DID leverages inter-temporal variation between groups:

Cross-sectional comparison: Helps avoid omitted variable bias due to common trends.
Time-series comparison: Helps mitigate omitted variable bias due to cross-sectional heterogeneity.

30.3.1 Basic Setup of DID

Consider a simple setting with:

Treatment Group ( $D_i = 1$ )
Control Group ( $D_i = 0$ )
Pre-Treatment Period ( $T = 0$ )
Post-Treatment Period ( $T = 1$ )

	After Treatment ( $T = 1$ )	Before Treatment ( $T = 0$ )
Treated ( $D_i = 1$ )	$E[Y_{1i}(1)\|D_i = 1]$	$E[Y_{0i}(0)\|D_i = 1]$
Control ( $D_i = 0$ )	$E[Y_{0i}(1)\|D_i = 0]$	$E[Y_{0i}(0)\|D_i = 0]$

The fundamental challenge: We cannot observe $E[Y_{0i}(1)|D_i = 1]$ —i.e., the counterfactual outcome for the treated group had they not received treatment.

DID estimates the Average Treatment Effect on the Treated using the following formula:

$\begin{aligned} E[Y_1(1) - Y_0(1) | D = 1] &= \{E[Y(1)|D = 1] - E[Y(1)|D = 0] \} \\ &- \{E[Y(0)|D = 1] - E[Y(0)|D = 0] \} \end{aligned}$

This formulation differences out time-invariant unobserved factors, assuming the parallel trends assumption holds.

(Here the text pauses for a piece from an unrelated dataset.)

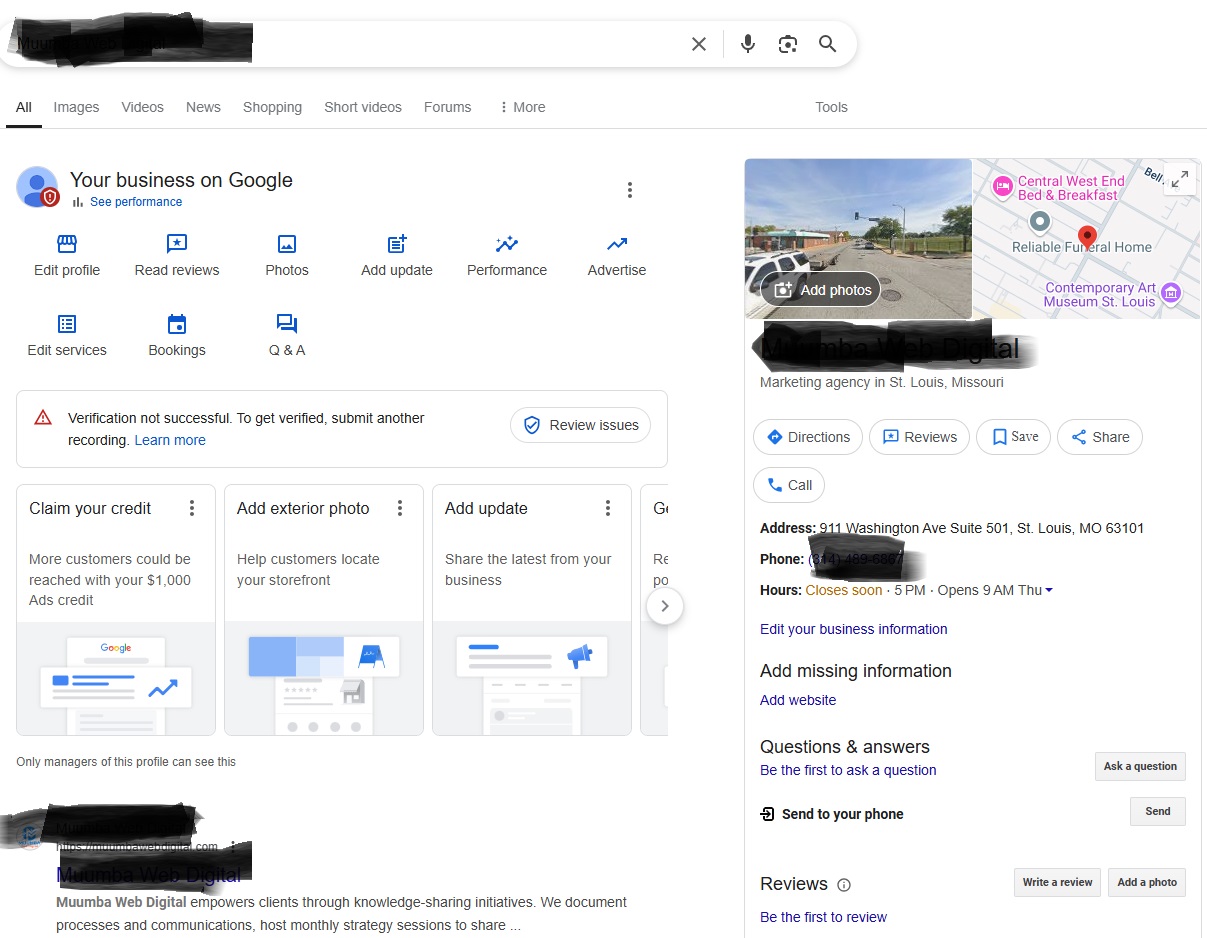This screenshot has height=938, width=1207.
Task: Select the Edit services icon
Action: coord(66,323)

For the treated group, we isolate the difference between being treated and not being treated.
If the control group would have experienced a different trajectory, the DID estimate may be biased.
Since we cannot observe treatment variation in the control group, we cannot infer the treatment effect for this group.

# Load required libraries
library(dplyr)
library(ggplot2)
set.seed(1)

# Simulated dataset for illustration
data <- data.frame(
  time = rep(c(0, 1), each = 50),  # Pre (0) and Post (1)
  treated = rep(c(0, 1), times = 50), # Control (0) and Treated (1)
  error = rnorm(100)
)

# Generate outcome variable
data$outcome <-
    5 + 3 * data$treated + 2 * data$time + 
    4 * data$treated * data$time + data$error

# Compute averages for 2x2 table
table_means <- data %>%
  group_by(treated, time) %>%
  summarize(mean_outcome = mean(outcome), .groups = "drop") %>%
  mutate(
    group = paste0(ifelse(treated == 1, "Treated", "Control"), ", ", 
                   ifelse(time == 1, "Post", "Pre"))
  )

# Display the 2x2 table
table_2x2 <- table_means %>%
  select(group, mean_outcome) %>%
  tidyr::spread(key = group, value = mean_outcome)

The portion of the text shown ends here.